When migration across the Mediterranean became illegal
A brief glimpse into the past century: After 1945, Europe welcomed the immigration of cheap labour for the reconstruction and due to a shortage caused by the war. The 1973 economic crisis put an end to the economic miracle and “irrevocably changed the global and European geography of migration flows.” For the reaction of the affected states was, among other things, to make migration more difficult. The tightening of entry regulations laid the foundation for today’s “Fortress Europe” and the criminalisation of people coming to Europe.
Since then, well over 2.5 million displaced persons have crossed the Mediterranean on the three main routes. Among them the central route: initially from Tunisia to Italy, more rarely from Algeria or Egypt, and since the 2000s with Libya as the primary port of departure. If only the verified figures are taken into account, this route alone has claimed over 17,000 lives since 2014, making the central Mediterranean the deadliest border in the world.
A civilian fleet is emerging
In October 2013 a shipwreck drew worldwide attention: About 390 people drowned off Lampedusa. A few days later Italy launched a large-scale sea rescue operation, the Mare Nostrum. Within a year, it saved over 150,000 people. After Italy had repeatedly called on the other EU member states in vain to find a solution for distributing the costs of the operation and the people rescued, Mare Nostrum was discontinued in October 2014.
The reluctantly ensuing EU mission Triton had its focus on border security. Its operational area was only off the coasts of Europe and it only had one third of the financial resources of the previous mission. It did not save nearly as many people. At the same time, more and more European money was being channelled into the development of the so-called Libyan coast guard.
It was against this backdrop that the first civil rescue organisations were formed. In June 2015, the MS Sea-Watch set sail for the first time from Lampedusa towards the Search and Rescue Zone (SAR zone) off the Libyan coast, followed by ships from Médecins Sans Frontières (Doctors without Borders / MSF) and later other NGOs.
The wind shifts
At the beginning of the summer of 2017, the civilian fleet was at its peak with 13 ships and Sea Watch’s new Moonbird aircraft. Instead of letting themselves be pressured, however, the state actors used this momentum to withdraw from the issue. This led to a sharp decline in the proportion of people rescued by state and EU ships (from 66% in 2016 to 49% in 2017), while the proportion of civil rescues rose in the opposite direction.
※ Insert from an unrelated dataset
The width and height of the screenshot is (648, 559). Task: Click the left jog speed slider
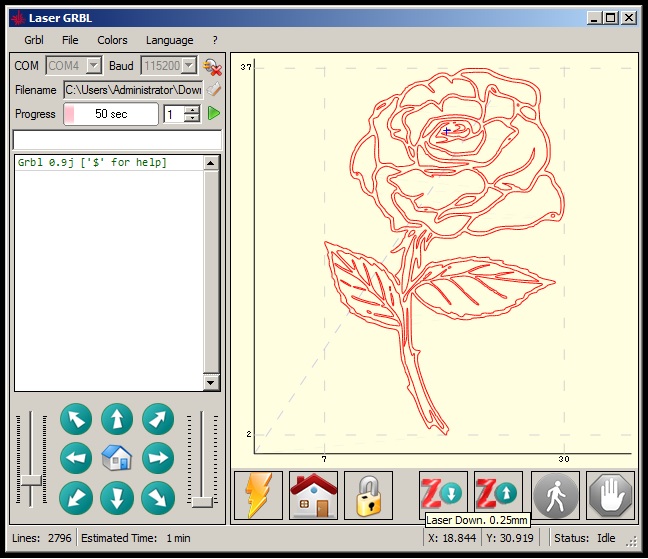[32, 458]
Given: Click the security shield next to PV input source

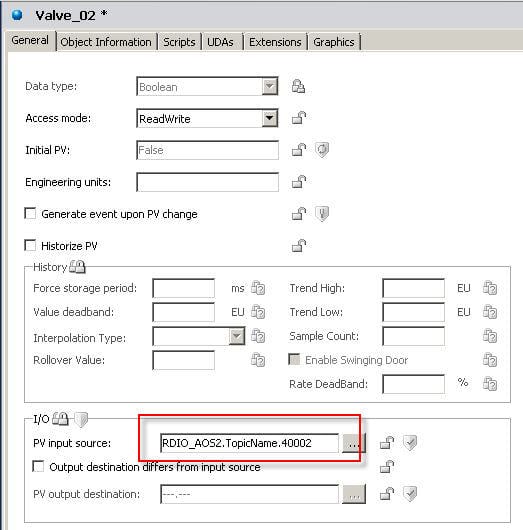Looking at the screenshot, I should (410, 443).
At the same time, civilian rescue vessels were increasingly threatened by the so-called Libyan coast guard. Already in April 2016, armed militias had threatened and boarded Sea-Watch 2, before they again endangered the ship and crew in May 2017 with a breakneck maneuver. In August they fired on and boarded the Bourbon Argos. In September they hijacked the speedboat Speedy including crew to Libya (the crew was released shortly after, the boat was not). In November 2017, finally, a Libyan patrol boat inadvertently even harassed the German naval frigate of Mecklenburg-Vorpommern.
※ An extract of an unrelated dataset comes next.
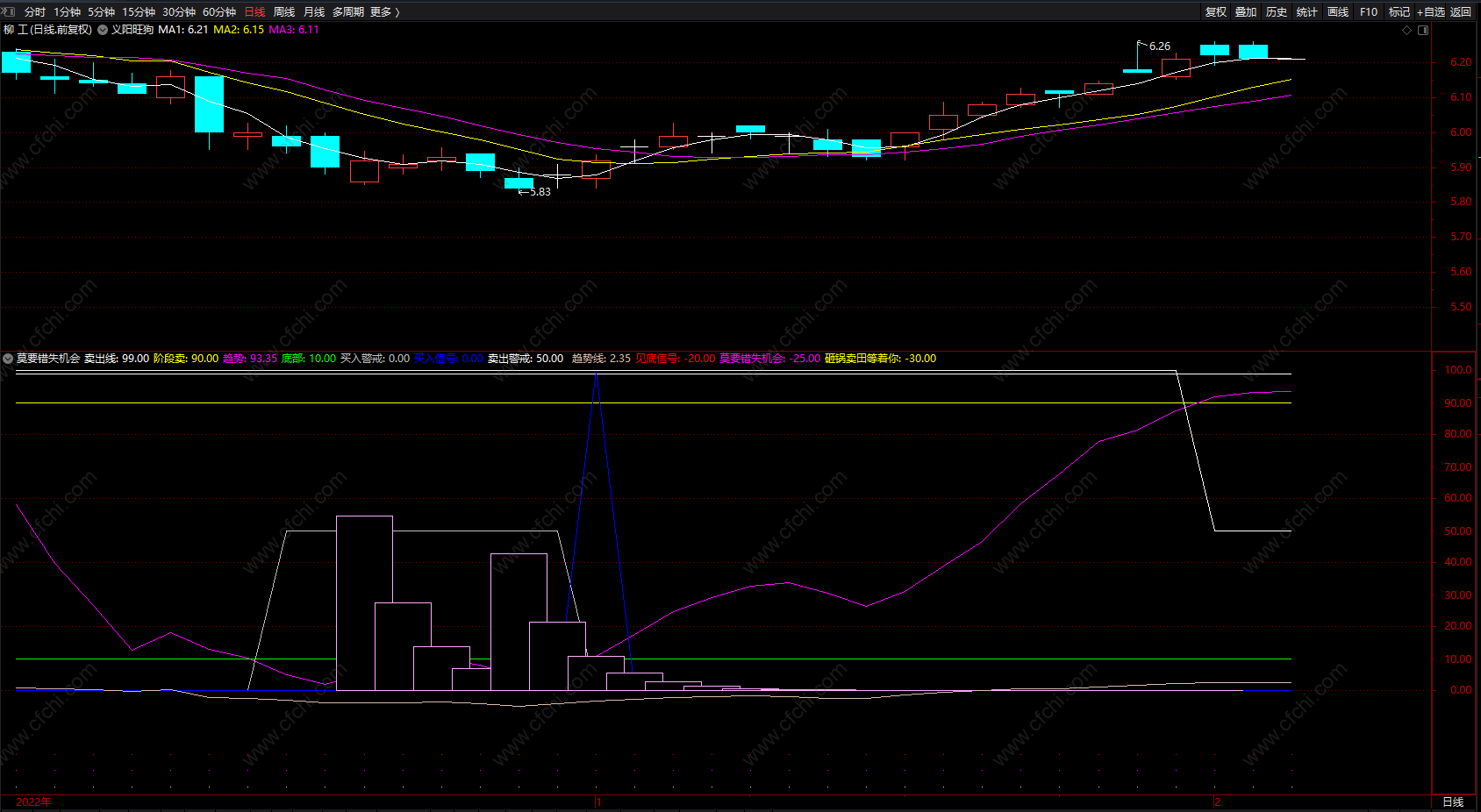This screenshot has width=1481, height=812.
Task: Open F10 company information
Action: [x=1369, y=12]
It was during this period that the criminalisation and state obstruction of civil sea rescue began, which continues to this day. In the summer of 2017, Italian authorities tried to pressure the sea rescue NGOs to sign a controversial code of conduct. Among other things, this code of conduct was supposed to force them to take police officers on board. Only two days after Jugend Rettet refused to sign this “Code of Conduct”, their ship – the Iuventa – was confiscated for alleged contact with smugglers in Italy. Overwhelmed by this climate of hostility, some NGOs withdrew their ships from the Mediterranean.
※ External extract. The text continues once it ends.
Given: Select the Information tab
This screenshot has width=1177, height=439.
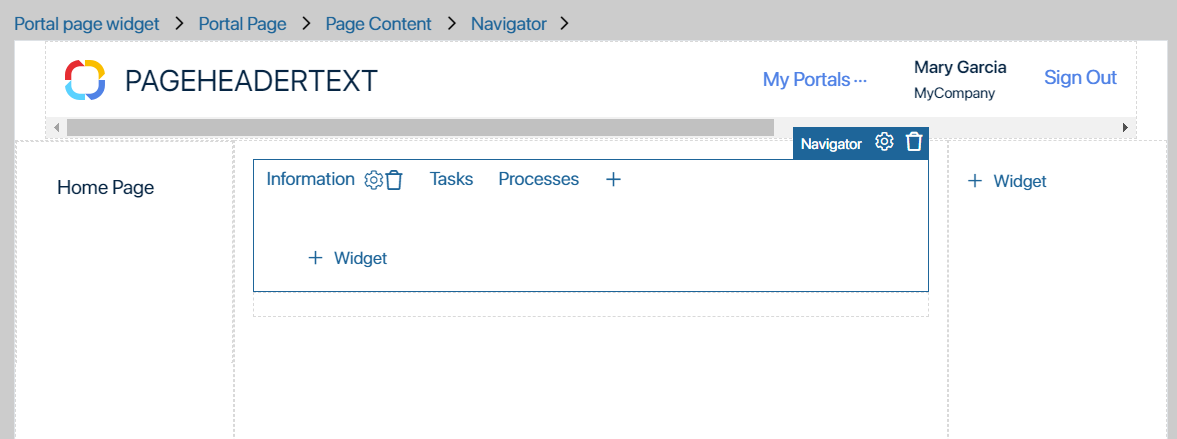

Shortly afterwards, Malta confiscated the rescue ship Lifeline and initiated proceedings against the captain. Sea-Watch 3 and Sea Fox were also in Malta’s port at the time and were confiscated by local authorities. When all required inspections of the Sea-Watch 3 were passed just under a month later, the ship nevertheless remained detained. It was not until October 2018, almost four months later, that the ship could leave Malta. Four months in which over 500 people drowned in the central Mediterranean.
The movement SEEBRÜCKE arises
It is also four months during which tens of thousands took to the streets, under the banner of the SEEBRÜCKE (“SEA BRIDGE”) and the cities in solidarity, against the dying in the Mediterranean. Together with the civil sea rescue NGOs, they have since then been drawing attention to the fact that it cannot and should not become a permanent state of affairs that private organisations instead of states are in charge of sea rescue in the Mediterranean! They immediately demand from European politics safe escape routes, a decriminalisation of civil sea rescue, the resumption of state sea rescue, and a humane reception of refugees.